**Les consignes**.
**A.** Relevez, dans le texte sur le numérique responsable, les enjeux que cette notion devrait inclure au minimum selon lui.
**B.** Poursuivez le texte sur le numérique responsable à la suite de sa dernière phrase.

**Extrait choisi**.
___

Parce que trop souvent les problématiques environnementales sont isolées des problématiques sociales au sein des organisations et des débats, réaffirmer l’inextricabilité de ces enjeux est essentiel. Je laisse aux spécialistes du climat, le soin de réaffirmer ce lien au niveau global, je me contenterai pour ma part de le faire, à mon échelle de connaissance, c’est-à-dire dans le numérique. Pour parler de l’empreinte de ce dernier et tenter de la réduire, les acteurs du changement dans le numérique s’appuient sur la notion de numérique responsable. Aujourd’hui pourtant, cette notion embrasse, dans une grande partie des cas, une acception réduite à l’empreinte environnementale du numérique alors qu’il conviendrait de parler d’un ensemble élargi d’enjeux incluant à minima l’éthique, l’inclusion, la parité et la sécurité.
Eco is the new bio
Il y a quelques années le tout “bio” devait nous sauver de notre incapacité à traiter notre planète correctement, particulièrement dans l’alimentation. Pour autant, le bio est passé par là, et la situation globale ne s’est pas franchement améliorée. Désormais, place au terme “éco”.
Eco fait écho bien souvent à l’écologie, et non l’économie, en tout cas pas autant. Apposé un peu partout comme un label, il renvoie, dans la plupart des cas, à une empreinte carbone qui serait réduite par rapport à l’existant précédent qui lui n’était pas “éco”. Désormais, tout doit être éco, éco-conçu, éco-responsable pour éviter l’écocide. L’écotaxe n’est pas la bienvenue, mais il est l’heure de l’éco-conduite sur une voiture « propre » achetée avec un éco-chèque. Si nous habitons un éco-quartier, pratiquons l’éco-tourisme et adoptons des gestes éco-responsables, nous souffrirons peut-être moins d’éco-anxiété. Et si cela ne suffisait pas, nous pourrions passer à l’éco-colère. Eco is the new bio, éco résoudra tous nos maux !
Mais cette sémantique dans laquelle un certain nombre d’entre nous peut se projeter renvoie en réalité à une petite part de l’urgence. S’emparer du problème de l’urgence climatique en mettant le cap sur le tout économie carbone est une intention louable et semble répondre à l’immédiate problématique de lutte contre le dérèglement climatique. C’est pourtant oublier plusieurs grandes parties de l’équation sans lesquelles on ne pourra rien résoudre.

___

**Données fournies**.
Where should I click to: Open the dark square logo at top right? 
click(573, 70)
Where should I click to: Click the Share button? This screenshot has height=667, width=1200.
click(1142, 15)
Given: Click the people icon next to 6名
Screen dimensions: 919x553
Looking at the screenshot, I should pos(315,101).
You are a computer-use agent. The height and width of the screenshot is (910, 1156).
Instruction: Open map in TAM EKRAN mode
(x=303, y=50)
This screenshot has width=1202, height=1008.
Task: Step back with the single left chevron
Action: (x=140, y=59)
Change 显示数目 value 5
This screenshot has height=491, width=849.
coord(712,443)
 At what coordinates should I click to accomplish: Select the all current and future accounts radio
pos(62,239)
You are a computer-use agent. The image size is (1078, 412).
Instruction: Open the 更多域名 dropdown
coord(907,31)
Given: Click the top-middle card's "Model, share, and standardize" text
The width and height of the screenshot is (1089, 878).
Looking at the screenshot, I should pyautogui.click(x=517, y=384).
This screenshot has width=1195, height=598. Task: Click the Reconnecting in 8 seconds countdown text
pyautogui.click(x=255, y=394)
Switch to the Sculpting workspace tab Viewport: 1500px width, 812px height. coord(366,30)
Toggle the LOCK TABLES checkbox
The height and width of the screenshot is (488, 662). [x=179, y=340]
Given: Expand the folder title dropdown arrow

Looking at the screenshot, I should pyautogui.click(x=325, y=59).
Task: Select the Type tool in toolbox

___

**Corrigé de l'exercice**.
**A.** L'éthique, l'inclusion, la parité et la sécurité.

**B.**
Pour illustrer mon propos, je vais donc m’appuyer sur le numérique dit “responsable” dont l’enjeu est dans sa très grande majorité centré sur la réduction de l’empreinte carbone du numérique.
Parler vraiment de numérique responsable
Les pionniers du sujet de l’empreinte du numérique ont d’abord parlé de Green IT, se focalisant uniquement sur son empreinte carbone, avant d’aller vers le terme “numérique responsable” : c’est bien qu’il ne suffisait pas de parler seulement d’empreinte environnementale du numérique. Pourtant aujourd’hui, malgré le changement de dénomination, les discours se concentrent toujours autant sur l’empreinte environnementale, du numérique (elle-même souvent cantonnée à l’indicateur carbone et non étendue à l’ensemble des ressources naturelles consommées) et se contentent de distiller un soupçon d’attention aux problématiques sociales et sociétales ; un soupçon, une lichette, juste pour ne pas les oublier, au fond à droite, à la fin du sous-titre de la conférence pour dire qu’on y a pensé et se dédouaner ainsi successivement des enjeux d’objet d’innovation, de parité, d’éthique dans les business du numérique, de surexploitation des données, du manque d’inclusion ou encore de fracture causée par le tout numérique.
Alors, comment embrasser réellement une acception plus globale du terme numérique responsable ?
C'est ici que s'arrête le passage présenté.